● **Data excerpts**

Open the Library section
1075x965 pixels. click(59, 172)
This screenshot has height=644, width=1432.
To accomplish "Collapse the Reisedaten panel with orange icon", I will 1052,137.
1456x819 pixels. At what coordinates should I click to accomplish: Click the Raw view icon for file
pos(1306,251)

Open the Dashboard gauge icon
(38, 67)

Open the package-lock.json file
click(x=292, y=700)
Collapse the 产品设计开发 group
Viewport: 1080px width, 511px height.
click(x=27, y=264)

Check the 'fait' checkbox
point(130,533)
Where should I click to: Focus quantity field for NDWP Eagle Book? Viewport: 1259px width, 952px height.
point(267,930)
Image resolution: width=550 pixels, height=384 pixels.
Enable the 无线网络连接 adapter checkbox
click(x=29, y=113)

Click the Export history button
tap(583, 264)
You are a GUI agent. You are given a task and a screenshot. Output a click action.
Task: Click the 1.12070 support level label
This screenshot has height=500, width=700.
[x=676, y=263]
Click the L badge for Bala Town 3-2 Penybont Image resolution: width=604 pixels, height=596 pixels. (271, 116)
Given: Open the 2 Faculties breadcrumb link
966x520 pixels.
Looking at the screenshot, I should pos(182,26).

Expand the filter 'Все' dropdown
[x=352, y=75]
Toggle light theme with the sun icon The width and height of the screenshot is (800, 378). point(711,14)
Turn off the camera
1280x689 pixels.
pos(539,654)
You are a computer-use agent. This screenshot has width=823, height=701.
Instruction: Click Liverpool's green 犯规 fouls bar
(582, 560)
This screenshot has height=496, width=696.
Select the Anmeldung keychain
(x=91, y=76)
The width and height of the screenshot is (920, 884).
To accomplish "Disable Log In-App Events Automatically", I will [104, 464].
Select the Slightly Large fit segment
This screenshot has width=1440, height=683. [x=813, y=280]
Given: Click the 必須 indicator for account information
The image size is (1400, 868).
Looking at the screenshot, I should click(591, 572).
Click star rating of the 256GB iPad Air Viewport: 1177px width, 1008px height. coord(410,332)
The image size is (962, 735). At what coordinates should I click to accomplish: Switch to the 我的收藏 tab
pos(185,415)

● **YOUR GOAL**
Among the lines of the data, identify those with the word "agent". Copy each of them.

● **PROBLEM SOLUTION**
You are a GUI agent. You are given a task and a screenshot. Output a click action.
You are a computer-use agent. This screenshot has width=823, height=701.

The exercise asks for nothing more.